[Collected data entries]
::::::::::

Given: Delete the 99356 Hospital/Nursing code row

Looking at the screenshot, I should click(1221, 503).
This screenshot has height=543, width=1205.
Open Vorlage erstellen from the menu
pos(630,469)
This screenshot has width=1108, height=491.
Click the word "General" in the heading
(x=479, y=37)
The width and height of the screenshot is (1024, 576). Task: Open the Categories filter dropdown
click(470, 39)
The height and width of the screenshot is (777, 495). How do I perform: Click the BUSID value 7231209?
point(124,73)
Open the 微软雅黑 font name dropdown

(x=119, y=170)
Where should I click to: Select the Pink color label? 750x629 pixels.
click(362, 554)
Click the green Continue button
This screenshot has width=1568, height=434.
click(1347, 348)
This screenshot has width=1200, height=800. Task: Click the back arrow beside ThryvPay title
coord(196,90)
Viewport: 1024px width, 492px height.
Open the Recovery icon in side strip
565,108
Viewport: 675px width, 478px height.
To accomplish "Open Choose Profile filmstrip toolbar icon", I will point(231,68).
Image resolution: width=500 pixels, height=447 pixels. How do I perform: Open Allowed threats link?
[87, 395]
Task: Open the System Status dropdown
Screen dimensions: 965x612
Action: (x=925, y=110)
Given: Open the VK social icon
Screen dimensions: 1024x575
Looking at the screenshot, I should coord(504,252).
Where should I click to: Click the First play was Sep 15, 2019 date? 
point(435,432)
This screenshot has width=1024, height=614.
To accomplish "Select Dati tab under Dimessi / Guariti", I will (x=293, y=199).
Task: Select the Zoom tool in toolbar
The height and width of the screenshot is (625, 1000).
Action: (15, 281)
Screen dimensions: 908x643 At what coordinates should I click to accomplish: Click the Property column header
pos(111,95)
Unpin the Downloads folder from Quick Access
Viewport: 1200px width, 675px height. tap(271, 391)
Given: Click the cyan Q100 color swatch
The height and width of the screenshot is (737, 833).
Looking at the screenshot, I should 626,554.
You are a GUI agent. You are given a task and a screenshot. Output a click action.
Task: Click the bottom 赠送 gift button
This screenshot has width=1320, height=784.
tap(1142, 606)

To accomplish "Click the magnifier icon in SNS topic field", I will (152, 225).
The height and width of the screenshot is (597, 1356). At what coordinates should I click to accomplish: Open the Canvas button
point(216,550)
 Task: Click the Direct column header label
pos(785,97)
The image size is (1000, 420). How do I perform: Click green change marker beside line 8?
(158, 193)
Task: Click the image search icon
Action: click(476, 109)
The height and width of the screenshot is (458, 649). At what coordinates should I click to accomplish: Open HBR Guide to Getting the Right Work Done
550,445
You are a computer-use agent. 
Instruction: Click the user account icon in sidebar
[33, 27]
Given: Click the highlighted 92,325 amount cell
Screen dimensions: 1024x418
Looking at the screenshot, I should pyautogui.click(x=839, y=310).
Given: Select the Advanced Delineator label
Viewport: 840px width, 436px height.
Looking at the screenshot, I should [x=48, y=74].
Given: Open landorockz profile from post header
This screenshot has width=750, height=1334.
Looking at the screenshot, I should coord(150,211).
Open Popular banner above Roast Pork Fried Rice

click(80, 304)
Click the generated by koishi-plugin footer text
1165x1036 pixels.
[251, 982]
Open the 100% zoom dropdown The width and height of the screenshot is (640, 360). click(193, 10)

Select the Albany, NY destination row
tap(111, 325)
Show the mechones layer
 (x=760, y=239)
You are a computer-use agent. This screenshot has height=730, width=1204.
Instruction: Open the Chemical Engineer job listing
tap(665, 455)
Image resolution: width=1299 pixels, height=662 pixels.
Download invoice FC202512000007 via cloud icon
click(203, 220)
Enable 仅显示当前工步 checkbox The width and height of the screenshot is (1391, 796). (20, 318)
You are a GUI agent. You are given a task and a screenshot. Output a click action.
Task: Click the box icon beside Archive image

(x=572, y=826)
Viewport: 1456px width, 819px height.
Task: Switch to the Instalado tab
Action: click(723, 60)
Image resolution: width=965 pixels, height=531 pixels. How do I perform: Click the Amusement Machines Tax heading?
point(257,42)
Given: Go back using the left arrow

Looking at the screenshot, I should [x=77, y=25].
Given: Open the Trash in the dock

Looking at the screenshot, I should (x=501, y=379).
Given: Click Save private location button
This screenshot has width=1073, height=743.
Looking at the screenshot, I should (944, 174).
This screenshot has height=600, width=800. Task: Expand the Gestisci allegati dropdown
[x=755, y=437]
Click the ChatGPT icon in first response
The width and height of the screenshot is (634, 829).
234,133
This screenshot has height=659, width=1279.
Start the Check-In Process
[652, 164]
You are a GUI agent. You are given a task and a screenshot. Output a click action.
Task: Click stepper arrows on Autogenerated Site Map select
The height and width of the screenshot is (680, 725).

::::::::::

-- WHAT TO PRODUCE --
Make sure every record is repeated exactly.

-- RESPONSE BELOW --
Given: Delete the 99356 Hospital/Nursing code row

Looking at the screenshot, I should click(1221, 503).
This screenshot has height=543, width=1205.
Open Vorlage erstellen from the menu
pos(630,469)
This screenshot has width=1108, height=491.
Click the word "General" in the heading
(x=479, y=37)
The width and height of the screenshot is (1024, 576). Task: Open the Categories filter dropdown
click(470, 39)
The height and width of the screenshot is (777, 495). How do I perform: Click the BUSID value 7231209?
point(124,73)
Open the 微软雅黑 font name dropdown

(x=119, y=170)
Where should I click to: Select the Pink color label? 750x629 pixels.
click(362, 554)
Click the green Continue button
This screenshot has width=1568, height=434.
click(1347, 348)
This screenshot has width=1200, height=800. Task: Click the back arrow beside ThryvPay title
coord(196,90)
Viewport: 1024px width, 492px height.
Open the Recovery icon in side strip
565,108
Viewport: 675px width, 478px height.
To accomplish "Open Choose Profile filmstrip toolbar icon", I will point(231,68).
Image resolution: width=500 pixels, height=447 pixels. How do I perform: Open Allowed threats link?
[87, 395]
Task: Open the System Status dropdown
Screen dimensions: 965x612
Action: (x=925, y=110)
Given: Open the VK social icon
Screen dimensions: 1024x575
Looking at the screenshot, I should coord(504,252).
Where should I click to: Click the First play was Sep 15, 2019 date? 
point(435,432)
This screenshot has width=1024, height=614.
To accomplish "Select Dati tab under Dimessi / Guariti", I will (x=293, y=199).
Task: Select the Zoom tool in toolbar
The height and width of the screenshot is (625, 1000).
Action: (15, 281)
Screen dimensions: 908x643 At what coordinates should I click to accomplish: Click the Property column header
pos(111,95)
Unpin the Downloads folder from Quick Access
Viewport: 1200px width, 675px height. tap(271, 391)
Given: Click the cyan Q100 color swatch
The height and width of the screenshot is (737, 833).
Looking at the screenshot, I should 626,554.
You are a GUI agent. You are given a task and a screenshot. Output a click action.
Task: Click the bottom 赠送 gift button
This screenshot has width=1320, height=784.
tap(1142, 606)

To accomplish "Click the magnifier icon in SNS topic field", I will (152, 225).
The height and width of the screenshot is (597, 1356). At what coordinates should I click to accomplish: Open the Canvas button
point(216,550)
 Task: Click the Direct column header label
pos(785,97)
The image size is (1000, 420). How do I perform: Click green change marker beside line 8?
(158, 193)
Task: Click the image search icon
Action: click(476, 109)
The height and width of the screenshot is (458, 649). At what coordinates should I click to accomplish: Open HBR Guide to Getting the Right Work Done
550,445
You are a computer-use agent. 
Instruction: Click the user account icon in sidebar
[33, 27]
Given: Click the highlighted 92,325 amount cell
Screen dimensions: 1024x418
Looking at the screenshot, I should pyautogui.click(x=839, y=310).
Given: Select the Advanced Delineator label
Viewport: 840px width, 436px height.
Looking at the screenshot, I should [x=48, y=74].
Given: Open landorockz profile from post header
This screenshot has width=750, height=1334.
Looking at the screenshot, I should coord(150,211).
Open Popular banner above Roast Pork Fried Rice

click(80, 304)
Click the generated by koishi-plugin footer text
1165x1036 pixels.
[251, 982]
Open the 100% zoom dropdown The width and height of the screenshot is (640, 360). click(193, 10)

Select the Albany, NY destination row
tap(111, 325)
Show the mechones layer
 (x=760, y=239)
You are a computer-use agent. This screenshot has height=730, width=1204.
Instruction: Open the Chemical Engineer job listing
tap(665, 455)
Image resolution: width=1299 pixels, height=662 pixels.
Download invoice FC202512000007 via cloud icon
click(203, 220)
Enable 仅显示当前工步 checkbox The width and height of the screenshot is (1391, 796). (20, 318)
You are a GUI agent. You are given a task and a screenshot. Output a click action.
Task: Click the box icon beside Archive image

(x=572, y=826)
Viewport: 1456px width, 819px height.
Task: Switch to the Instalado tab
Action: click(723, 60)
Image resolution: width=965 pixels, height=531 pixels. How do I perform: Click the Amusement Machines Tax heading?
point(257,42)
Given: Go back using the left arrow

Looking at the screenshot, I should [x=77, y=25].
Given: Open the Trash in the dock

Looking at the screenshot, I should (x=501, y=379).
Given: Click Save private location button
This screenshot has width=1073, height=743.
Looking at the screenshot, I should (944, 174).
This screenshot has height=600, width=800. Task: Expand the Gestisci allegati dropdown
[x=755, y=437]
Click the ChatGPT icon in first response
The width and height of the screenshot is (634, 829).
234,133
This screenshot has height=659, width=1279.
Start the Check-In Process
[652, 164]
You are a GUI agent. You are given a task and a screenshot. Output a click action.
Task: Click stepper arrows on Autogenerated Site Map select
The height and width of the screenshot is (680, 725).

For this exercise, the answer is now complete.